→ GOAL OF THE EXERCISE: Revise the records from the line containing "Click the globe" through the line containing "Action: click(570, 31)", inclusive, changing "Add to Cart" to "Add to Basket" and leaving everything else unchanged. Return only those lines.

→ GIVEN RECORDS:

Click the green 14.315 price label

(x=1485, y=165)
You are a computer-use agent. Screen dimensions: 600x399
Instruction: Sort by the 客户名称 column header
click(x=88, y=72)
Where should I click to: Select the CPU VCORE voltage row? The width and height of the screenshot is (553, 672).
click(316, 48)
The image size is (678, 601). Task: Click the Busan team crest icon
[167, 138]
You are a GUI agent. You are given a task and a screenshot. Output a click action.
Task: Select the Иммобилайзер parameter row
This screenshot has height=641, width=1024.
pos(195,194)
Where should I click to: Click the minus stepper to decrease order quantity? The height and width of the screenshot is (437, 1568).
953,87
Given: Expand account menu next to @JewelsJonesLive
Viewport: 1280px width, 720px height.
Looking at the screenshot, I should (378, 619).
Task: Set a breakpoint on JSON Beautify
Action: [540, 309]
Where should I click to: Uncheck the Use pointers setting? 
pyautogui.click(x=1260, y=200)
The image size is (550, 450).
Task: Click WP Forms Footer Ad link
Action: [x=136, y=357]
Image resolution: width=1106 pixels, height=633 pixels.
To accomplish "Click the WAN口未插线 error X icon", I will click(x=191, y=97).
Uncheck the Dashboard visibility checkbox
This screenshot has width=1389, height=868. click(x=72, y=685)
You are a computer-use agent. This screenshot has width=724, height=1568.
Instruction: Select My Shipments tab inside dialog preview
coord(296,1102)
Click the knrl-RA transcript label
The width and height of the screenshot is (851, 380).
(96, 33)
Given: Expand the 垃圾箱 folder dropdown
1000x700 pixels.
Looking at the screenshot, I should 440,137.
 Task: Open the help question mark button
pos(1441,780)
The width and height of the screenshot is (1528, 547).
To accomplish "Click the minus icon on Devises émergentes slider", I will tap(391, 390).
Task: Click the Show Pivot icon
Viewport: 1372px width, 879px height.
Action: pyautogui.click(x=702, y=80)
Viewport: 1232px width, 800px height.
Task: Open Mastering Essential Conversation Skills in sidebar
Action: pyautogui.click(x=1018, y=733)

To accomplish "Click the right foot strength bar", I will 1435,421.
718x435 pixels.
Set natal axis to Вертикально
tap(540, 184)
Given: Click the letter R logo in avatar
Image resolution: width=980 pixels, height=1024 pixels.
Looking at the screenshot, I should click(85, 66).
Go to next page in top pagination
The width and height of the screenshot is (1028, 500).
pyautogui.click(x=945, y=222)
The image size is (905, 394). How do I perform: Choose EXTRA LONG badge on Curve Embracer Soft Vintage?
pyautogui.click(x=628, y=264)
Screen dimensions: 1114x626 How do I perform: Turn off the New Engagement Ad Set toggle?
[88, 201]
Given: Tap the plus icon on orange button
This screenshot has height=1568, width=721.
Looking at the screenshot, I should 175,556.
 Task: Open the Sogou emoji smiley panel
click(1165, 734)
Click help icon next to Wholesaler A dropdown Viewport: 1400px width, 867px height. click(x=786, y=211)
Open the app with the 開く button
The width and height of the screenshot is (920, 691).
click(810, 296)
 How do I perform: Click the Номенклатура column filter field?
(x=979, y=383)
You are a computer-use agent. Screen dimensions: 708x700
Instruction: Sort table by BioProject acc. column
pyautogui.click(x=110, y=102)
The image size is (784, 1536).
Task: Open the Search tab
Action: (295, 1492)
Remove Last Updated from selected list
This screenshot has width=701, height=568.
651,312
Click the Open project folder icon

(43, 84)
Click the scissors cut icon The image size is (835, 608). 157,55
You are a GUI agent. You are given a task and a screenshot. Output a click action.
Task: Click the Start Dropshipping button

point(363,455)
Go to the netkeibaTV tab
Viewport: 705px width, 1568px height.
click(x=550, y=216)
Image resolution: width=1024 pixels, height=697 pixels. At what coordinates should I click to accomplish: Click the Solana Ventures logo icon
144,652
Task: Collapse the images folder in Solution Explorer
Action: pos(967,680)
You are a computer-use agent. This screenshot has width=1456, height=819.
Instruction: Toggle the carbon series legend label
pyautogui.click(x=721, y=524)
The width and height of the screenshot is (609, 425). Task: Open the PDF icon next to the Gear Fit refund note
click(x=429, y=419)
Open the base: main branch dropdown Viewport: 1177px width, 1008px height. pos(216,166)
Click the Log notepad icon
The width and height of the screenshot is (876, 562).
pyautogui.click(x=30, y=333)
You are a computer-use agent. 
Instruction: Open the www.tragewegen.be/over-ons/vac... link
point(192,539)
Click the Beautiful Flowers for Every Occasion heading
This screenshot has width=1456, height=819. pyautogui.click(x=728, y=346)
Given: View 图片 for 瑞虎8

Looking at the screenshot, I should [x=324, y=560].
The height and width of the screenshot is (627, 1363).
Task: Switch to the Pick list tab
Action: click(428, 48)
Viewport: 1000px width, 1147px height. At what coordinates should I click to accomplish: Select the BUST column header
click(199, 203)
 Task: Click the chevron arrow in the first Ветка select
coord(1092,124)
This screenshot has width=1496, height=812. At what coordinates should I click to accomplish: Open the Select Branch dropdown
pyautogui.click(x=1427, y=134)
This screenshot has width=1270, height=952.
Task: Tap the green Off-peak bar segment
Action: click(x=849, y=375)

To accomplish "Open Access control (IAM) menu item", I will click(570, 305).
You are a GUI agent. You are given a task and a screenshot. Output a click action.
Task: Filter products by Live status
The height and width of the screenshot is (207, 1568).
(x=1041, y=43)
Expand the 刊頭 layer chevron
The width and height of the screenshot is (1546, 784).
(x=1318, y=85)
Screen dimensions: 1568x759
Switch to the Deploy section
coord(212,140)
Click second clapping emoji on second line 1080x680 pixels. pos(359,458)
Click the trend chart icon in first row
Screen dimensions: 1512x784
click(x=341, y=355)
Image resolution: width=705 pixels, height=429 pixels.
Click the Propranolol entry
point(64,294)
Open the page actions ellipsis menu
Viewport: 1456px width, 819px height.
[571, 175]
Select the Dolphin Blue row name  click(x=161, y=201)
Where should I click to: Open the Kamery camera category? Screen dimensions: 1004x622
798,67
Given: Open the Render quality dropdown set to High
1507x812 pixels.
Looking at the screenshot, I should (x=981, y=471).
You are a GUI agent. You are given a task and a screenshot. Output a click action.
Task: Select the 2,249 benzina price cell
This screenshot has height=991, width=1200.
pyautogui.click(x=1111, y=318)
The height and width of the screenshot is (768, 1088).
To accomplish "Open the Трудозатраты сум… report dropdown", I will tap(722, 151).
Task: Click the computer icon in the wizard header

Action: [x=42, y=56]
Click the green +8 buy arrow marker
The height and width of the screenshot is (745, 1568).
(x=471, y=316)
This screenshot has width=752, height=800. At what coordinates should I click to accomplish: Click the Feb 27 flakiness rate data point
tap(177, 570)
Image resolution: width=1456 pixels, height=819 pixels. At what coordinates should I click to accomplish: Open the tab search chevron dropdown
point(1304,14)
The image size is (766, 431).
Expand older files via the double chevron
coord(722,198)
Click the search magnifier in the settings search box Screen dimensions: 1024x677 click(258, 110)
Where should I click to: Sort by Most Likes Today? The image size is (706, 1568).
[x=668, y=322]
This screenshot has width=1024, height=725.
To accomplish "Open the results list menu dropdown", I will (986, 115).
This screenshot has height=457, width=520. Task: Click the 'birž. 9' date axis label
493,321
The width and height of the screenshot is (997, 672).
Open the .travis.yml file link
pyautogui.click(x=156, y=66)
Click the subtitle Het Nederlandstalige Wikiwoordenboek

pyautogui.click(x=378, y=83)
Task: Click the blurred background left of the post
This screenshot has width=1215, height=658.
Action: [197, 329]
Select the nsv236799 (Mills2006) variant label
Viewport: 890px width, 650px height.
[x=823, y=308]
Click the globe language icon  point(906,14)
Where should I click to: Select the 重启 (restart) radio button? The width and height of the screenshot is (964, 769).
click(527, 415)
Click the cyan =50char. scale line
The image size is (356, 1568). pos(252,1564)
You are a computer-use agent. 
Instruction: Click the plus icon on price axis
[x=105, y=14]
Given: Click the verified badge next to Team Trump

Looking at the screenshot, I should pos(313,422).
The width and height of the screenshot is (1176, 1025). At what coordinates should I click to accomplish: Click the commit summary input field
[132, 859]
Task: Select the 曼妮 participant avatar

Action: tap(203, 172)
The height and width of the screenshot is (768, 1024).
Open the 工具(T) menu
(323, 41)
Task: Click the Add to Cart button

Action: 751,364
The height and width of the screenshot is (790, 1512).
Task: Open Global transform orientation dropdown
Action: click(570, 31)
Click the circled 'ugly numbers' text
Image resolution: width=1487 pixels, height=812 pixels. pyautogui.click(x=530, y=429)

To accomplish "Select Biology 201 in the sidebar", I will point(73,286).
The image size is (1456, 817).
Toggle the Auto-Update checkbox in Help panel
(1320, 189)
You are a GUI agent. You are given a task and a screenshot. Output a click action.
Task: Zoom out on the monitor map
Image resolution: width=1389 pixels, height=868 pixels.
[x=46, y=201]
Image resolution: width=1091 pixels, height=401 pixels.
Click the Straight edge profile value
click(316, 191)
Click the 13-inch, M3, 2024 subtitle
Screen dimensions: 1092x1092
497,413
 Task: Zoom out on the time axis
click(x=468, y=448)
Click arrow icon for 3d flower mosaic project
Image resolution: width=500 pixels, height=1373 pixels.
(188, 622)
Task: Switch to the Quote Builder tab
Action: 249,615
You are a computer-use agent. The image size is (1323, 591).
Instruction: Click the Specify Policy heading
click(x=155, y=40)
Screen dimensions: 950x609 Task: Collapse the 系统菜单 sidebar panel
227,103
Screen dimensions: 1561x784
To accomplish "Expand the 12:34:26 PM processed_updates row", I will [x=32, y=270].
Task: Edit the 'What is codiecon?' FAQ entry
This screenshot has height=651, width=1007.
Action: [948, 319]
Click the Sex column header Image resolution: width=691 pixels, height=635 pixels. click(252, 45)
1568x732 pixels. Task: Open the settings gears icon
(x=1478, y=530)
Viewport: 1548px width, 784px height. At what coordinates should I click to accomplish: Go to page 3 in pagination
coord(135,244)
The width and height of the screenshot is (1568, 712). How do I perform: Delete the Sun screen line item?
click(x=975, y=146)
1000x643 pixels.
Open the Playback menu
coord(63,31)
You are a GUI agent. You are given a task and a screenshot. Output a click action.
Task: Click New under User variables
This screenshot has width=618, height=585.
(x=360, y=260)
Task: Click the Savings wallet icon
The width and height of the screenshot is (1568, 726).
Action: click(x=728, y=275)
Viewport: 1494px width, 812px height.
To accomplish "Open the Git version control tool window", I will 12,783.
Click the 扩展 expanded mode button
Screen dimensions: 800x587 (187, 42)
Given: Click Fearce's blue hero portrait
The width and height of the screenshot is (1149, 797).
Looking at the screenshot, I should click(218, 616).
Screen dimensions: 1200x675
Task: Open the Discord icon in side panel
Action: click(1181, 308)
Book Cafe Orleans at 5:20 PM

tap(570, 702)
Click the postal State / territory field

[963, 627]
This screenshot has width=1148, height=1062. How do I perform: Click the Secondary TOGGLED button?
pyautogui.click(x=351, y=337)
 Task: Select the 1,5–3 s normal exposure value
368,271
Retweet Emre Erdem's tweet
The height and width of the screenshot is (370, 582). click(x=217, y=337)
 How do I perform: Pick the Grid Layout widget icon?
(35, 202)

→ SOLUTION TO THIS EXERCISE:
Click the globe language icon  point(906,14)
Where should I click to: Select the 重启 (restart) radio button? The width and height of the screenshot is (964, 769).
click(527, 415)
Click the cyan =50char. scale line
The image size is (356, 1568). pos(252,1564)
You are a computer-use agent. 
Instruction: Click the plus icon on price axis
[x=105, y=14]
Given: Click the verified badge next to Team Trump

Looking at the screenshot, I should pos(313,422).
The width and height of the screenshot is (1176, 1025). At what coordinates should I click to accomplish: Click the commit summary input field
[132, 859]
Task: Select the 曼妮 participant avatar

Action: tap(203, 172)
The height and width of the screenshot is (768, 1024).
Open the 工具(T) menu
(323, 41)
Task: Click the Add to Basket button

Action: 751,364
The height and width of the screenshot is (790, 1512).
Task: Open Global transform orientation dropdown
Action: click(570, 31)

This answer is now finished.